Work to be completed – Take the lines below beginning at the line that has "The width and" and stopping after the line that has "Click the blue marker at Kryvyi Rih", and print them exactly as they are, with no other lines.

Material for this task –
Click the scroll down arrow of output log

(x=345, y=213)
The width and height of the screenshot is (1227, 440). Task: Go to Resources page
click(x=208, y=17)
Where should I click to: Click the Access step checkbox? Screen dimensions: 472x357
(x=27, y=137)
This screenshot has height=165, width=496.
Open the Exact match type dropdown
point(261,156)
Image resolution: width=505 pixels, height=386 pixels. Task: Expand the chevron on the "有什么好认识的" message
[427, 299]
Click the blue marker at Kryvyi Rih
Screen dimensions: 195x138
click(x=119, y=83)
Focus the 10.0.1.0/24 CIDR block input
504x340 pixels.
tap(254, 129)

* * *

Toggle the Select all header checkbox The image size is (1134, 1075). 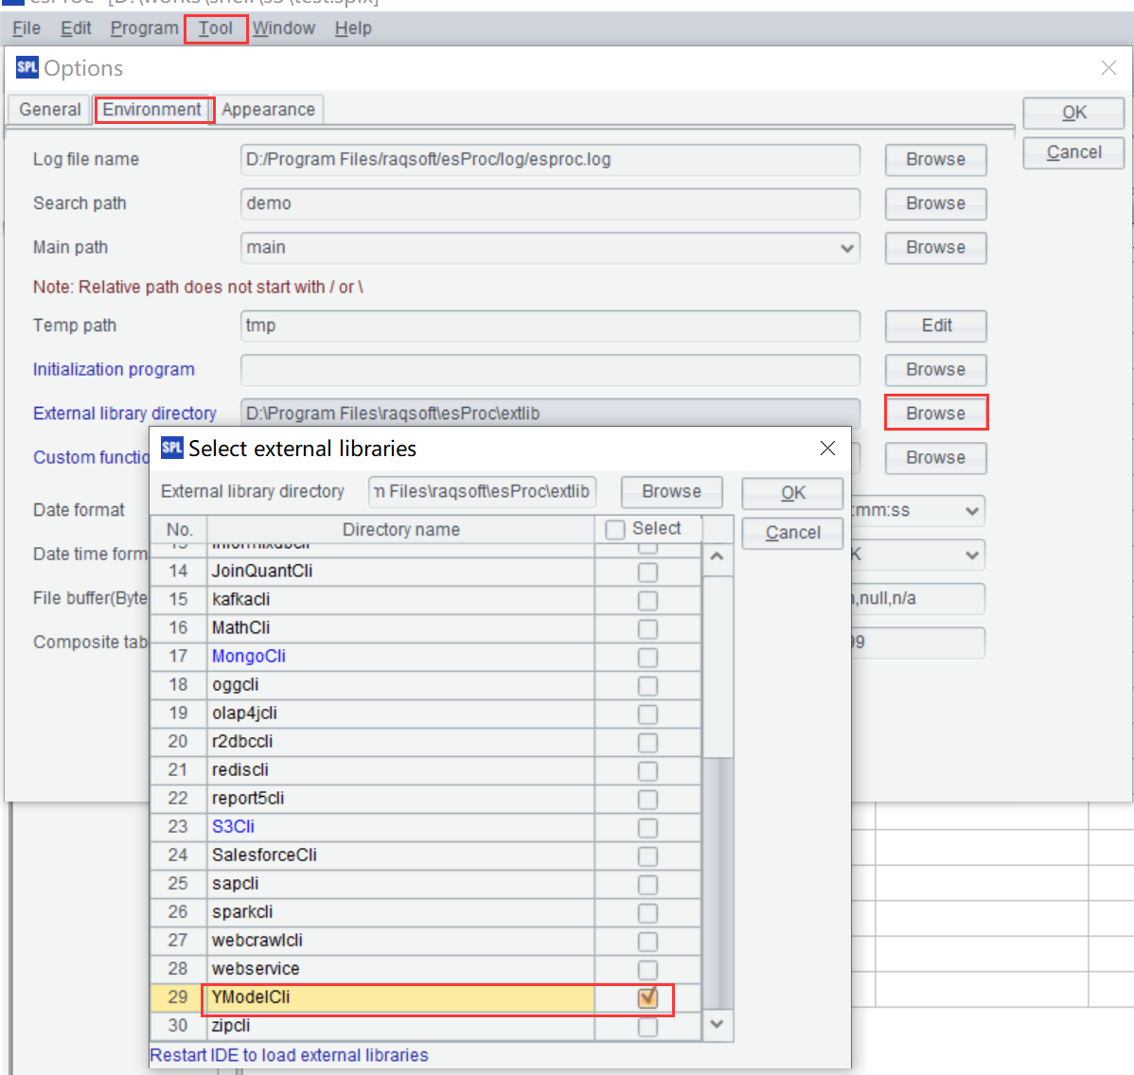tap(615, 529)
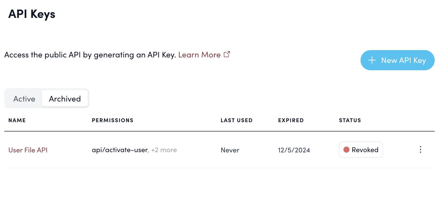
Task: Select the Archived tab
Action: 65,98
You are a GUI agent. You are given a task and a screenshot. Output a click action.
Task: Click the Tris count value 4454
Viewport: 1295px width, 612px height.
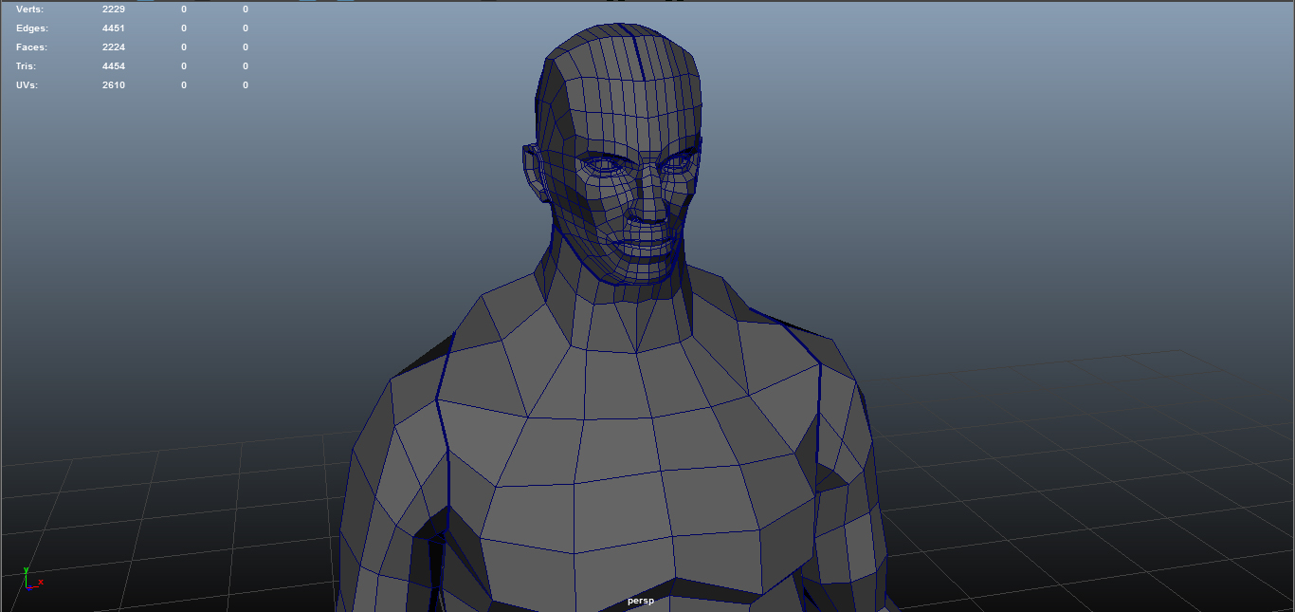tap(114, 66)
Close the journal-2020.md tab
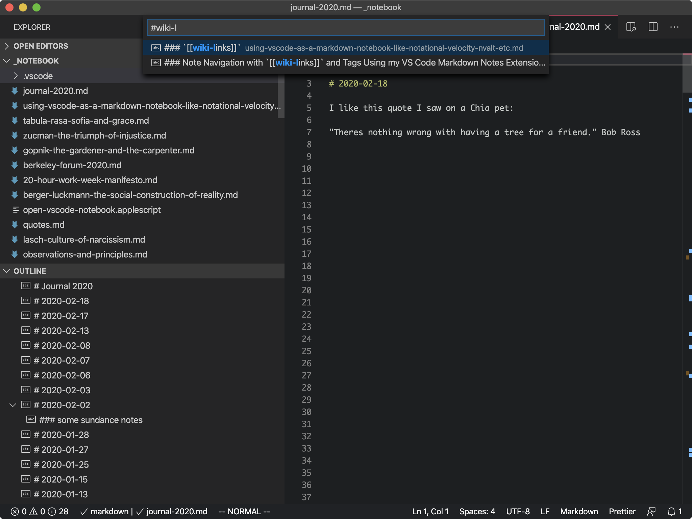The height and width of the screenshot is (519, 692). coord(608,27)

Result for this task –
The width and height of the screenshot is (1227, 440). Task: Go to Resources page
click(x=208, y=17)
Where should I click to: Click the Access step checkbox? Screen dimensions: 472x357
(x=27, y=137)
This screenshot has height=165, width=496.
Open the Exact match type dropdown
point(261,156)
Image resolution: width=505 pixels, height=386 pixels. Task: Expand the chevron on the "有什么好认识的" message
[427, 299]
Click the blue marker at Kryvyi Rih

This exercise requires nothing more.